The week's highs and lows in PC Gaming
Welcome to a new weekly feature in which we cup the week that was and ask it to cough gently. Here you’ll find the PC Gamer team reflecting on the best and worst moments of the past seven days. On this page you’ll find the good stuff. After which, it is quite literally all downhill…
Tim Clark: Having thus far avoided becoming a Hearthstoner – is that a thing? Can I make it a thing? – the news that Blizzard’s card battler has abruptly come out of beta means now feels like the right time to commit. If only because there are likely to be plenty of equally dewy-eyed marks on the servers to test my clumsy deck building on. The mix of deep strategy with the randomness of rare card acquisition means it already feels dangerously likely to pull my OCD levers/ravage my bank account. Damn you Blizzard. Damn you all to goblin Vegas hell.
Andy Kelly: I’ve been using the Oculus Rift a lot this week, and a highlight has been exploring familiar places from film and TV. In Jerry’s Place I wandered around Seinfeld’s apartment from the classic sitcom. In another I looked around the boiler room from Spirited Away’s bathhouse. This needs to be a whole genre. There’s something incredibly surreal, and brilliant, about ‘being in’ places you know so well from the screen. If someone makes an explorable Twin Peaks, I’ll never take the Rift off.

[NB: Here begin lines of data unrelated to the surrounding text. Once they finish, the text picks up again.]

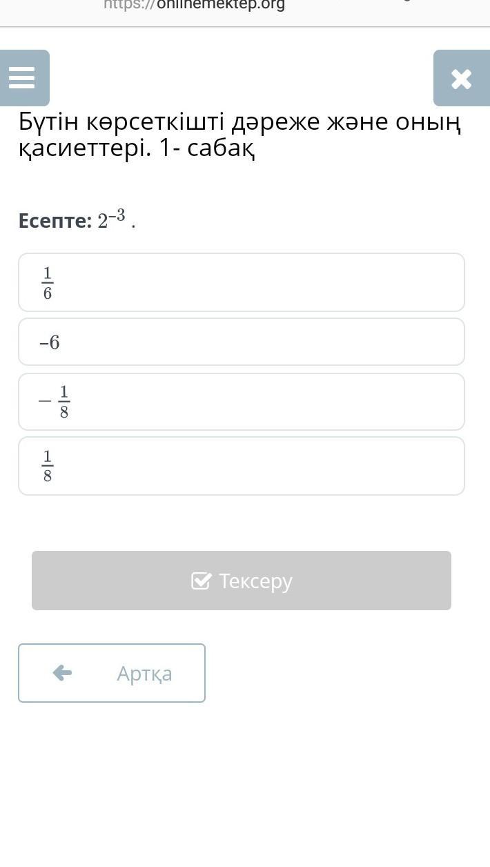Screen dimensions: 490x867
Task: Select the answer option 1/6
Action: [242, 282]
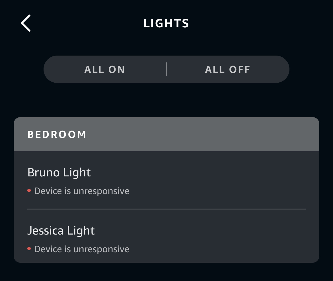Tap the divider between Bruno and Jessica lights
This screenshot has height=281, width=333.
coord(166,209)
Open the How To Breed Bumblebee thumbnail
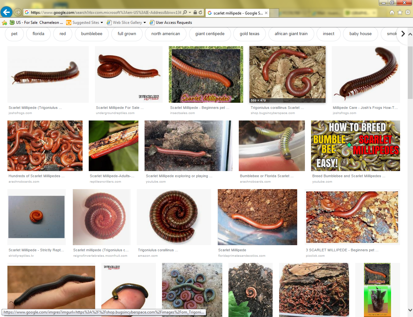This screenshot has height=317, width=413. (x=355, y=146)
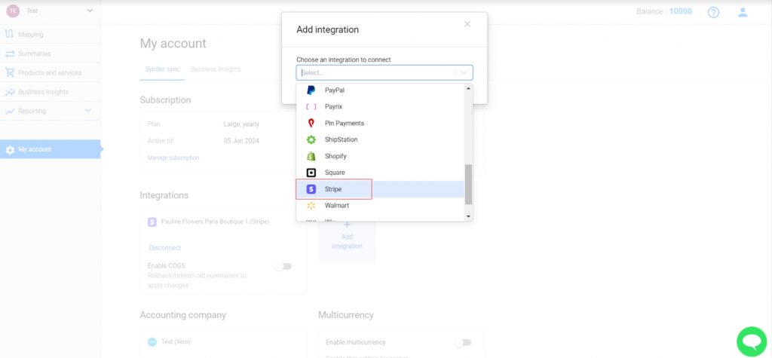Screen dimensions: 772x358
Task: Select the Square logo icon
Action: [x=311, y=173]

Tom Senior: My highlight of the week has been watching Andy explore the future. We're on adjacent desks, and I can tell you that the future involves a lot of waving and sudden exclamations of "shit!". Earlier today he was manipulating glittering clouds with is hands using the Leap Motion controller. This week he braved the drizzle of Euro Truck Simulator in virtual reality, and hosted a stream of curious colleagues from various magazines at his desk. Based on careful observation, there seems to be a point whenever anyone tries the Rift for the first time when, pursuing some virtual item only they can see, they stare at their groin and declare "WOW". The future is brilliant. Andy will bring you more revelations from 2015 and beyond every week in The Rift Report, and this week we've published a series of articles on the future of PC gaming, which is looking very bright indeed, and quite weird.

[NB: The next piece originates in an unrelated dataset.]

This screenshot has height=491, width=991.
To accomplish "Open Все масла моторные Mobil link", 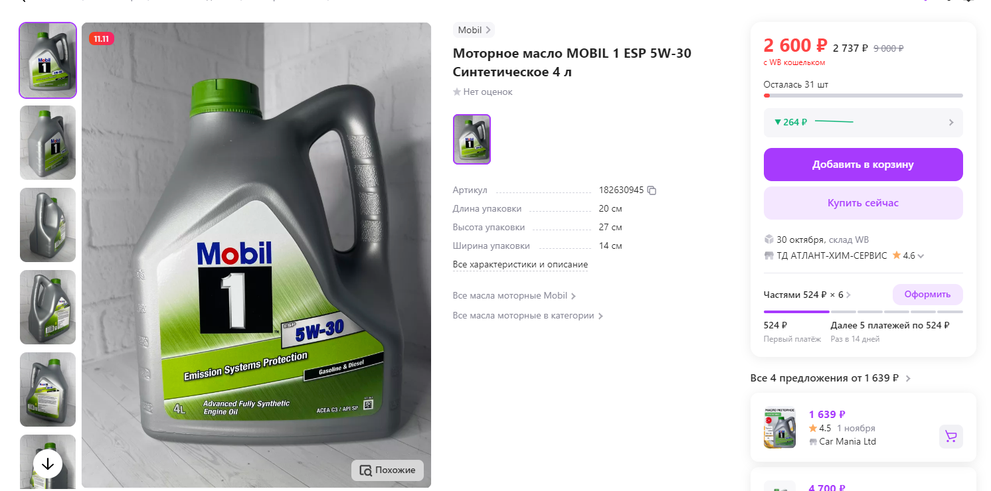I will (514, 296).
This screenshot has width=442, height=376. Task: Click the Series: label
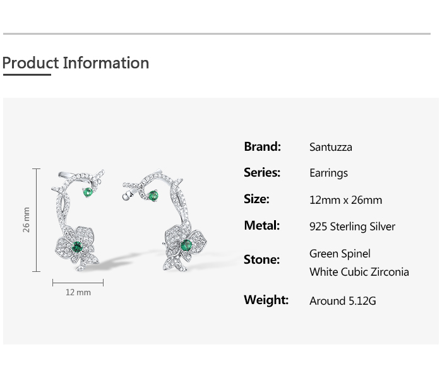[262, 172]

Samuel Roberts: The BAFTA games ceremony was a nice affair, despite so few PC games actually winning an award. It was more about the spread of nominees, for me, seeing Gunpoint and The Stanley Parable receiving equal attention to a project as colossal as GTA V. That sort of mainstream publicity for these games is never a bad thing.

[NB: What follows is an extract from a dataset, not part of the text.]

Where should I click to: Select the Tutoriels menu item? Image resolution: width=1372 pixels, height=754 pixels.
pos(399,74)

Phil Savage: It's the last full week of Guild Wars 2's Living World: a more than year-long saga of fortnightly content releases. It's not always been brilliant – with many of the earlier releases padding out their content with rare drops and repetitive churn – but the game's been left much stronger than it started. It's clear that ArenaNet now have a better understanding of the type of scenarios that make for an engaging and social challenge. Their last four releases have taken the game's traditional world events, and expanded them out to fill entire zones. The Living World ends on some of the most exciting experiences I've had with the game. All that said, if I never see another steampunk pirate it will be too soon.
Chris Thursten: Discovering Titanfall's capture the flag mode has been the highlight of my week. It's the best way to play the game, and I'm baffled that it hasn't received much attention prior to release. Actually, I'm not baffled. CTF is sometimes considered to be a bit old fashioned and unsexy, and I think that's terribly wrong. CTF is very sexy. It's sexy because it creates strategic space for titans and freerunning to be used in considered ways. It's sexy because it demands teamwork. This should be the way Titanfall is played competitively, and I'd love to see it attract an eSports following. It's just a shame that the game's lack of community features will make that less likely to happen.